The FTSEurofirst 300 .FTEU3 index of top European shares fell 1.8 percent to 975.02 points, the lowest close in 13 months. Volume was more than twice the average of the last 90 days.
Over the week, the index fell 9.8 percent, the biggest weekly fall since October 2008.
European shares measured by the MSCI Europe index .MSCIEU lost about $820 billion of their valuation this week.
"People are as much worried about the way things are being handled as anything else. The authorities don't seem to have a strategy for Italy and Spain. They're just buying (bonds) in Ireland and Portugal," said Colin McLean, managing director at SVM Asset Management in Edinburgh.
Royal Bank of Scotland (RBS.L), majority-owned by the state, illustrated the toll the euro zone crisis is taking on the sector. Its shares fell 6.9 percent on Friday after it reported a pretax loss of $1.1 billion in the second quarter, bruised by writedowns on Greek government bonds and Irish customers struggling to repay loans.
Lloyds Banking Group (LLOY.L), which reported a loss on Thursday, fell 6.1 percent. RBS and Lloyds fell 21 and 24 percent respectively over the week.
However, resource stocks were the biggest fallers, on the demand outlook following recent weak economic data. The STOXX Europe 600 Oil & Gas Index .SXEP fell 3.3 percent. Royal Dutch (RDSa.L) fell 3.9 percent, taking its loss for the week to 13.9 percent, hit by issues in Nigeria.
U.S. job growth accelerated more than expected in July as private employers stepped up hiring, easing fears the economy was sliding into a fresh recession.
This helped the index turn positive briefly, recovering from a low of early in the session.
"There were big selling programmes - it looks as though hedge funds were liquidating," McLean said about early trading in the market. "There was an unwillingness to quote sensible prices in some stocks."
However, the index went back toward the lows, with the employment figures not enough to convince investors that growth was picking up, following recent weak U.S. data on GDP, manufacturing and consumer spending.
"The non-farm payrolls were good. It feels like the market is not moving on real information and investors are taking a risk-adverse mentality on the uncertainty the politicians have been creating," said Jane Coffey, who manages 340 million pounds in assets for Royal London Asset Management.
Across Europe, Britain's FTSE 100 .FTSE and Germany's DAX .GDAXI fell 2.7 and 2.8 percent respectively. France's CAC40 .FCHI fell 1.3 percent.

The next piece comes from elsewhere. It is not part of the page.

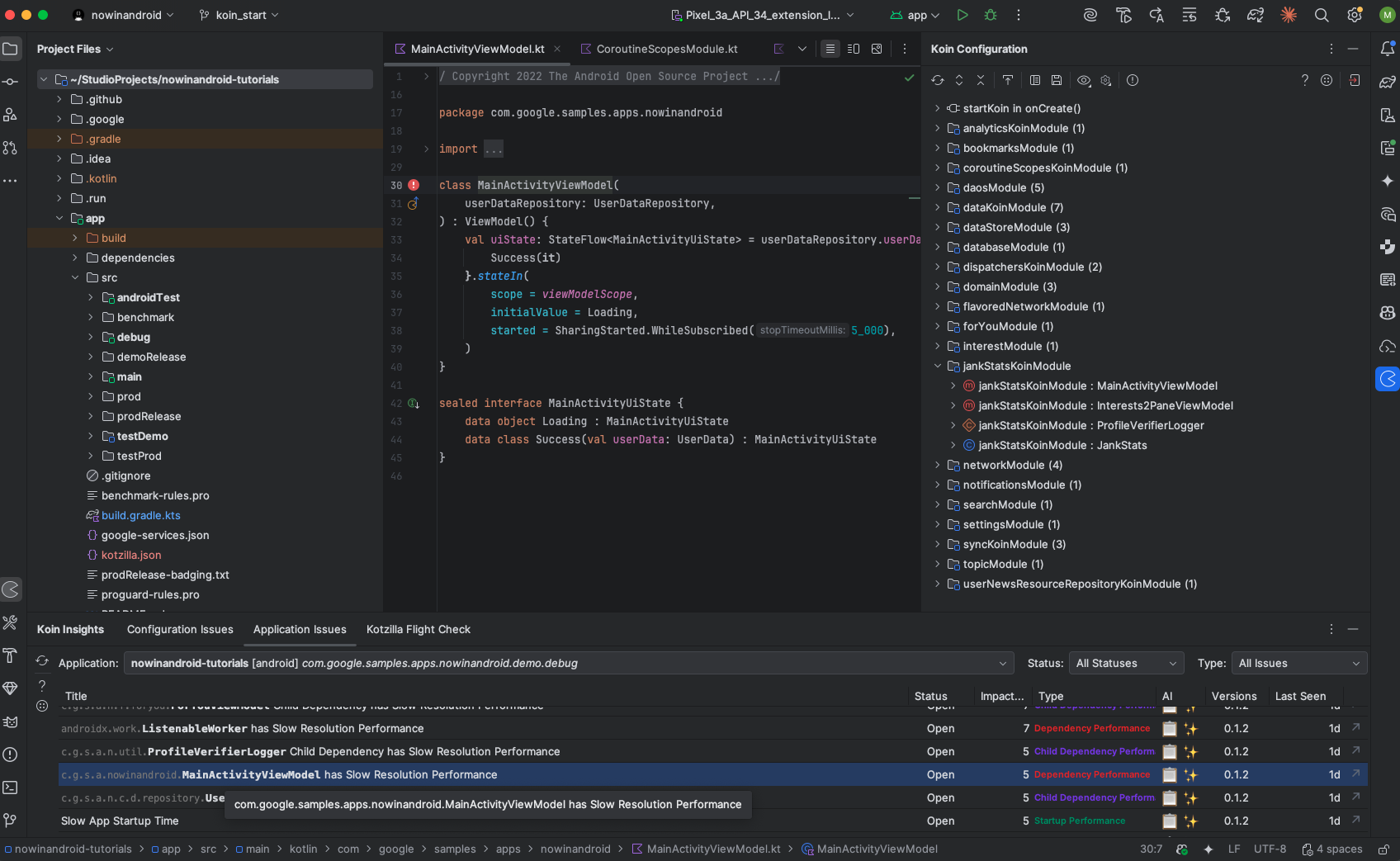
Task: Sync project with Gradle files
Action: [x=1255, y=15]
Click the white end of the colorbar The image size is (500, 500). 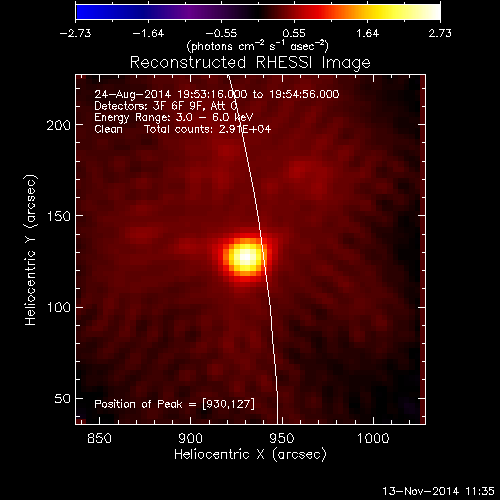coord(432,12)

The Thomson Reuters Peripheral Eurozone Countries Index .TRXFLDPIPU outperformed, down just 0.2 percent. The Thomson Reuters Peripheral Eurozone Banking Index .TRXFLDPIPUBANK was up 1.7 percent.
"It is a relief rally in Italian and Spanish banks from being oversold, but we think it is too early to go in," said James Barber, head of European equities at Russell Investment.

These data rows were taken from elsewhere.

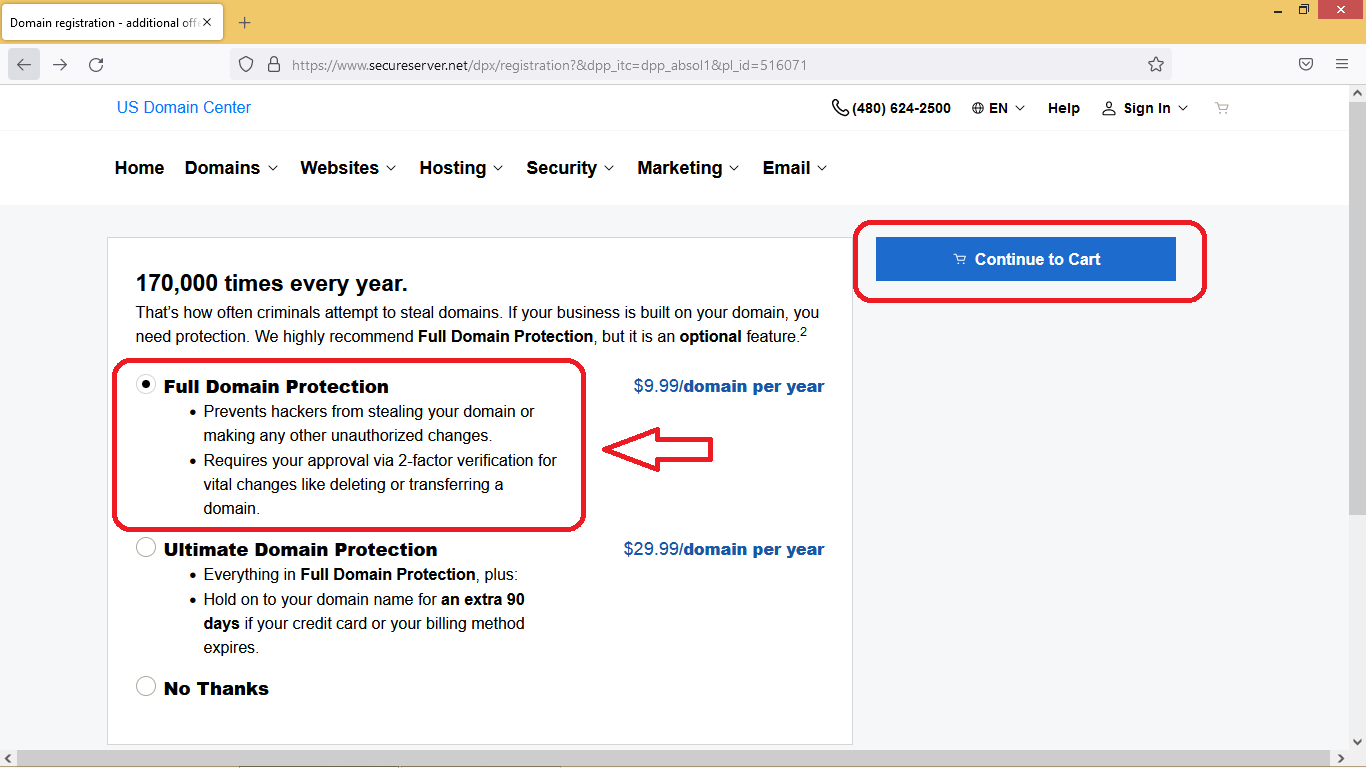This screenshot has width=1366, height=768.
Task: Expand the Hosting navigation dropdown
Action: [x=461, y=168]
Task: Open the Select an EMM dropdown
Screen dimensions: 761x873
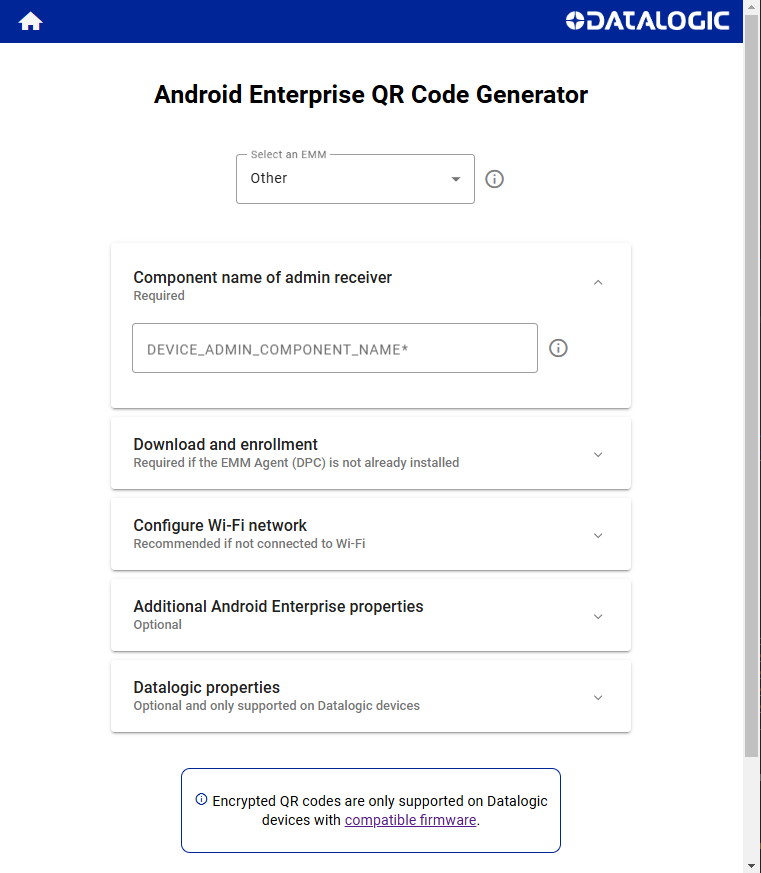Action: point(355,179)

"There is a real risk of permanent capital impairment for banks if they have to raise more capital."
On the upside within the banking sector, Intesa Sanpaolo (ISP.MI) rose 6.3 percent after it posted second-quarter net profit ahead of forecasts as trading profit rose, helped by capital gains.
Intesa shares are still down about 35 percent this year, with Italy caught up in the euro zone debt crisis.

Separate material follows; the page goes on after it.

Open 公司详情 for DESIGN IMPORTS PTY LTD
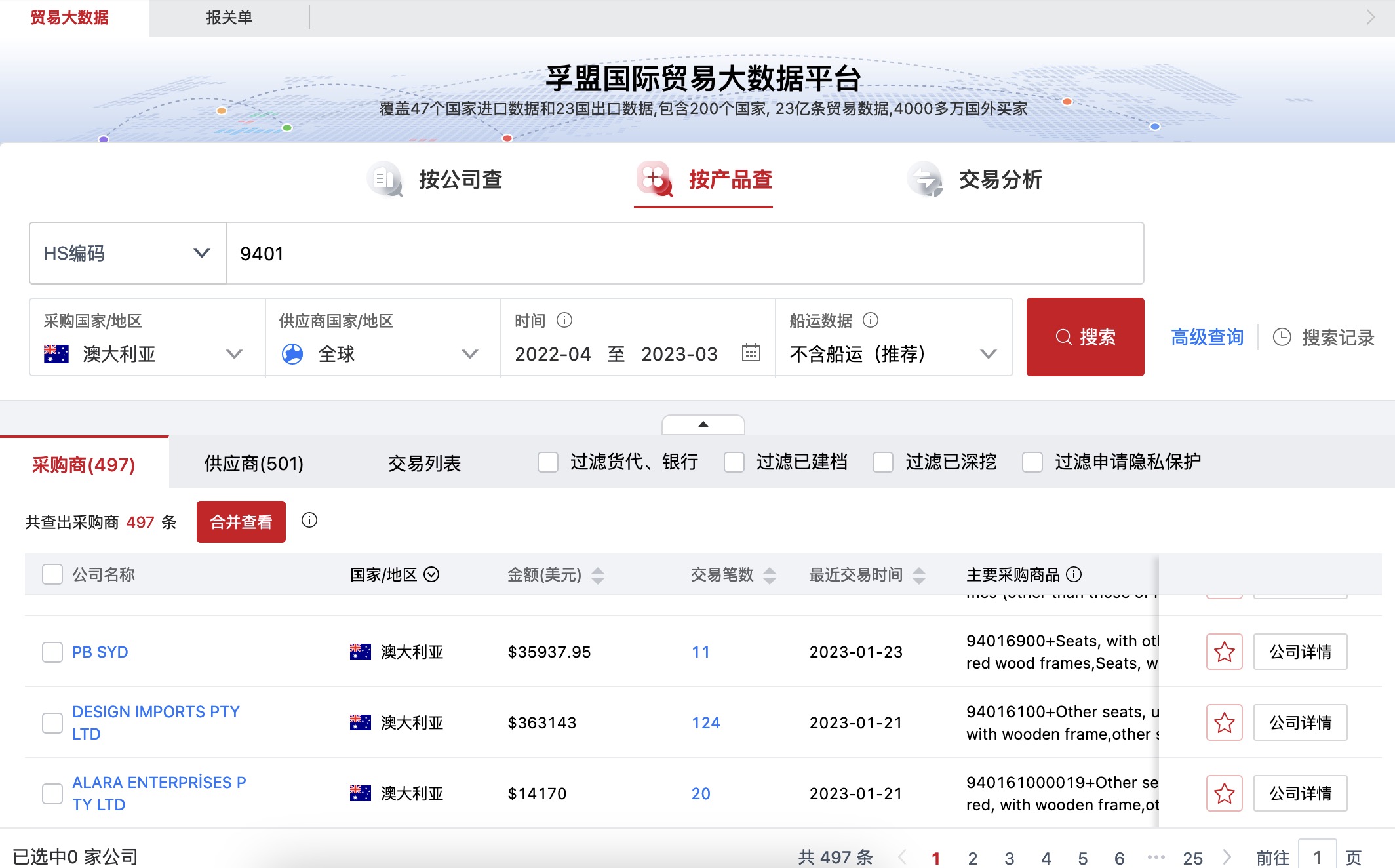 1300,722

France's Natixis (CNAT.PA) rose 11 percent, after profit beat forecasts.
Despite the stock market plunge this week, price-to-earnings ratios on the broad STOXX Europe 600 .STOXX have remained stable, with the index trading at 10.2 times 12-month forward earnings, signaling that analysts have started to slash their profit forecasts for companies, a strong bearish signal.
"We're in a crash configuration triggered by a confidence crisis. This is getting really serious," said Jacques Henry, analyst at Louis Capital Markets in Paris.
"Forget sector rotations within equities, it's sad to say but there is no safe haven here. Even with the big dividend- paying stocks, your investment is not protected."